The contrast between the near-naked dancers and the shrouded cardinals with faces distorted as if in a Francis Bacon painting powerfully conveys the clash between two views of the flesh — joyful and liberated versus sinful and oppressed. A further contrast is in scale, between the macroscopic bodies on stage and their molecular equivalents on the screen, the latter a dance of cells lit up with the markers that have become the epistemic and aesthetic canon of stem-cell science.

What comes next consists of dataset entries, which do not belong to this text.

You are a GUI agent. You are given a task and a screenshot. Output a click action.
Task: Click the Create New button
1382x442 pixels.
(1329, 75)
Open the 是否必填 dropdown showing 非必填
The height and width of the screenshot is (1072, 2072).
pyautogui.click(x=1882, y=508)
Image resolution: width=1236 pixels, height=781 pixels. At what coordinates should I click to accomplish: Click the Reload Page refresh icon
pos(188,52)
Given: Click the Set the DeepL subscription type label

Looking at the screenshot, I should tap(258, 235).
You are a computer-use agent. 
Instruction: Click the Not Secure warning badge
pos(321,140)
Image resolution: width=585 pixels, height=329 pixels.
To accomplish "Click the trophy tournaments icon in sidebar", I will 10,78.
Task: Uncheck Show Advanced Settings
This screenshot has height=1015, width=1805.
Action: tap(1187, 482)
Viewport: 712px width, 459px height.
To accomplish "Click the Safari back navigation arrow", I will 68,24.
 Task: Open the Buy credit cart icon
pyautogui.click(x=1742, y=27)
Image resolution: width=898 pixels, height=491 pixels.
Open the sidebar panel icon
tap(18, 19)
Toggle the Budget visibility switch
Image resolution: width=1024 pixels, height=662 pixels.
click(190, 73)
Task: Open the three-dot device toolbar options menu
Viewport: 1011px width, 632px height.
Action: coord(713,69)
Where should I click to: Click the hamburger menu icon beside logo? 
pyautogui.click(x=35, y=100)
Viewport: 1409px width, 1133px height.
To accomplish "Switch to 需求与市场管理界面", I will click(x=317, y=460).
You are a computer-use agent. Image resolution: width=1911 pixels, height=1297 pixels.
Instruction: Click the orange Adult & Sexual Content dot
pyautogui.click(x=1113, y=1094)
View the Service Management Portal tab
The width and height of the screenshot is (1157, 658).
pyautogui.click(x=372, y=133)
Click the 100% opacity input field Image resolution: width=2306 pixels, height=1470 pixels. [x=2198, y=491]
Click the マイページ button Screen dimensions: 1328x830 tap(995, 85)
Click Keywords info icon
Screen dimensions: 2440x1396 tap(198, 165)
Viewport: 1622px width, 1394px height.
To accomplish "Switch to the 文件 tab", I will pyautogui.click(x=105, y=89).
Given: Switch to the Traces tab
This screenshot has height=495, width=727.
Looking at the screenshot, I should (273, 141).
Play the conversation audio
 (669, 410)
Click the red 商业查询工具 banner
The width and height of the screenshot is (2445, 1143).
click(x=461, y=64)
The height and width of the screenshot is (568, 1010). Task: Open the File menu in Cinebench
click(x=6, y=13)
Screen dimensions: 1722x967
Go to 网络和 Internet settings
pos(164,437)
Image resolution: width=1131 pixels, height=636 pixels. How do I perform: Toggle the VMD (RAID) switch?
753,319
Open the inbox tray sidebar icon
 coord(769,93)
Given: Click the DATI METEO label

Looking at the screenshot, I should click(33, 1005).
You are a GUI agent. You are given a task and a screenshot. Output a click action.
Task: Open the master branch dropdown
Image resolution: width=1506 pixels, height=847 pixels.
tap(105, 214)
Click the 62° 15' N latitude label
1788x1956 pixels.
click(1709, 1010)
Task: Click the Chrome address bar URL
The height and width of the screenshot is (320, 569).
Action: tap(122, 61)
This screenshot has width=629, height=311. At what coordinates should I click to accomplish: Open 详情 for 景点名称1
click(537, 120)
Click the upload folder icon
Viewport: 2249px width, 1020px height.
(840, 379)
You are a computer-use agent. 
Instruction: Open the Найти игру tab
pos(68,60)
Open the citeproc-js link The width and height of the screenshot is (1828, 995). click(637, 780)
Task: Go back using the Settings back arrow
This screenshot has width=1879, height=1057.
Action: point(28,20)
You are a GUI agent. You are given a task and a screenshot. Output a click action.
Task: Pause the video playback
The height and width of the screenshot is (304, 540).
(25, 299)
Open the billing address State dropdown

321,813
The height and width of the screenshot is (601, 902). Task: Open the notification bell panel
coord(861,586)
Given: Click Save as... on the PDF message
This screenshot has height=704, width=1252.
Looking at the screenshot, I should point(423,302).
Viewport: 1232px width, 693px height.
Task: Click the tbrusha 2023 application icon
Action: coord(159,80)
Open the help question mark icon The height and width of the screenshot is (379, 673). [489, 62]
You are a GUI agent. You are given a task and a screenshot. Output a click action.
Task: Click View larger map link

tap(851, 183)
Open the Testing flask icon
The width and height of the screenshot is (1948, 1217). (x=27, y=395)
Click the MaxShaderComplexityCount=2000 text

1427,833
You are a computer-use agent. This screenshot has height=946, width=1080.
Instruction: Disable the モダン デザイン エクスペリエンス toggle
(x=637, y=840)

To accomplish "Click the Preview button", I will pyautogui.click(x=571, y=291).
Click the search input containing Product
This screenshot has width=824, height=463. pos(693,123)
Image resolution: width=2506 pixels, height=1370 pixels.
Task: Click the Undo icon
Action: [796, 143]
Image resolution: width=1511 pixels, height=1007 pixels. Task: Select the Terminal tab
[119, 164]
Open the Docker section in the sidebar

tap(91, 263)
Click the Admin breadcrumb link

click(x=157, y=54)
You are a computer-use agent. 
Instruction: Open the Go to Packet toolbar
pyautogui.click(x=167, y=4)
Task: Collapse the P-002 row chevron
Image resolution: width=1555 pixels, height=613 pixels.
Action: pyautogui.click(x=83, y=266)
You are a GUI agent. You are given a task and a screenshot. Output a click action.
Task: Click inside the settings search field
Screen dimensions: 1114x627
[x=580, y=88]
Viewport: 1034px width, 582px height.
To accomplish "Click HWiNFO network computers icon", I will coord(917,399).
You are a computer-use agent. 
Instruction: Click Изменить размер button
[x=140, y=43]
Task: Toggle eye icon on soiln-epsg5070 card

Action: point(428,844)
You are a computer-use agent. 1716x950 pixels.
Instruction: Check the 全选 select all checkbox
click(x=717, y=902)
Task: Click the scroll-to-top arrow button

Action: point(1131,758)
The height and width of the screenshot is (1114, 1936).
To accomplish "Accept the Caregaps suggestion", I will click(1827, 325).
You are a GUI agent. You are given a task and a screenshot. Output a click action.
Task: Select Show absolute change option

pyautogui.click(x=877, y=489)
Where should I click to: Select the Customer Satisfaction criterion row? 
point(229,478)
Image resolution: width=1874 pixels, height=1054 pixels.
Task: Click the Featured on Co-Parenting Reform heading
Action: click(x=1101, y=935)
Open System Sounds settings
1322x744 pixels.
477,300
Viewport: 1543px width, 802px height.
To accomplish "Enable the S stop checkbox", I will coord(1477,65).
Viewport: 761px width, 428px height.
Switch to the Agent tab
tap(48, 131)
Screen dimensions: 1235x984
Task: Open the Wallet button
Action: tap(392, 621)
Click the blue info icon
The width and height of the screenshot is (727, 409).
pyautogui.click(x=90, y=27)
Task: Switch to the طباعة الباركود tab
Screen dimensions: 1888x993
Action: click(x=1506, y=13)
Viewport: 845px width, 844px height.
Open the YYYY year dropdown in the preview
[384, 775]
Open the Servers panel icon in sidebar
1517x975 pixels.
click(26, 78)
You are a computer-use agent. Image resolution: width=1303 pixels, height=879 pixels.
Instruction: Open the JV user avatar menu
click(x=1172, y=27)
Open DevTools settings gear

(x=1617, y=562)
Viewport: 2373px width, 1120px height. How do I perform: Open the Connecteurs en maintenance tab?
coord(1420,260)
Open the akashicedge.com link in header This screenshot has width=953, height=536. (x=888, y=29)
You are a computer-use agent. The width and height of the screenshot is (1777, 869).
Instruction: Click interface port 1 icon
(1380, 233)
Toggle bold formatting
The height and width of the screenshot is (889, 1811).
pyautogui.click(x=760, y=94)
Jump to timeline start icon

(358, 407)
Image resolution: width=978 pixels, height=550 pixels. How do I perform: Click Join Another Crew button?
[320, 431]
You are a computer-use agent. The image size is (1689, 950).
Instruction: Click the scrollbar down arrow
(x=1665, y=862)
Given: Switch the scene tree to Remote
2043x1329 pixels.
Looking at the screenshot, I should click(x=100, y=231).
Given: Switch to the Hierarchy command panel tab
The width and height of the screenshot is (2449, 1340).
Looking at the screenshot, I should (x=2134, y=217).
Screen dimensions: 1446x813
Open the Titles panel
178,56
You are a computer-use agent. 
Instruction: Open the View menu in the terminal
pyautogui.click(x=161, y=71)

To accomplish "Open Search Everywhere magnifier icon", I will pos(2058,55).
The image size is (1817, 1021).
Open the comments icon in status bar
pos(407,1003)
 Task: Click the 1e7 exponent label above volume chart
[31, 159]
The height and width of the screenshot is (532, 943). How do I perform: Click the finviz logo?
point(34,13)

These juxtapositions highlight how, in modern biology — from genome sequencing to synthetic biology — we understand life through the same tools that allow us to redesign it. Science has developed beyond mere observation, beyond the paltry task of discerning “the seed from the oak tree”, as the mother describes it in the trial. The dream reminds us that we understand bodies by breaking them apart into components and that this microscopic gaze brings with it the power of molecular intervention. The more we learn about cells, the more we are able to manipulate them — and the more options society has to use them.
Which options should we choose? In the age of simple observation, nature was considered a source of moral norms. With the advent of molecular intervention, nature has become a source of tools with which to transgress its own limits. Staminalia captures this tension well. The dancers' bodies are natural both in their near-nakedness and in the perfection of their movements, achieved through years of training. The play prompts us to ask whether our response to them would be different if artificial enhancement of our bodies could replace countless hours in the gym. In the age of synthetic genomes and cell-fate reassignment, will we be able to tell natural from unnatural? And does that matter?
We will need the best of our collective creativity to align the scientific and social innovations of the molecular age. Staminalia is thus a fitting celebration of ESTOOLS, a consortium that has put bioethical analysis and creative public engagement at the forefront of its activities.
Further performances of Staminalia are planned in Germany, Italy, Norway, Spain, Sweden and Britain.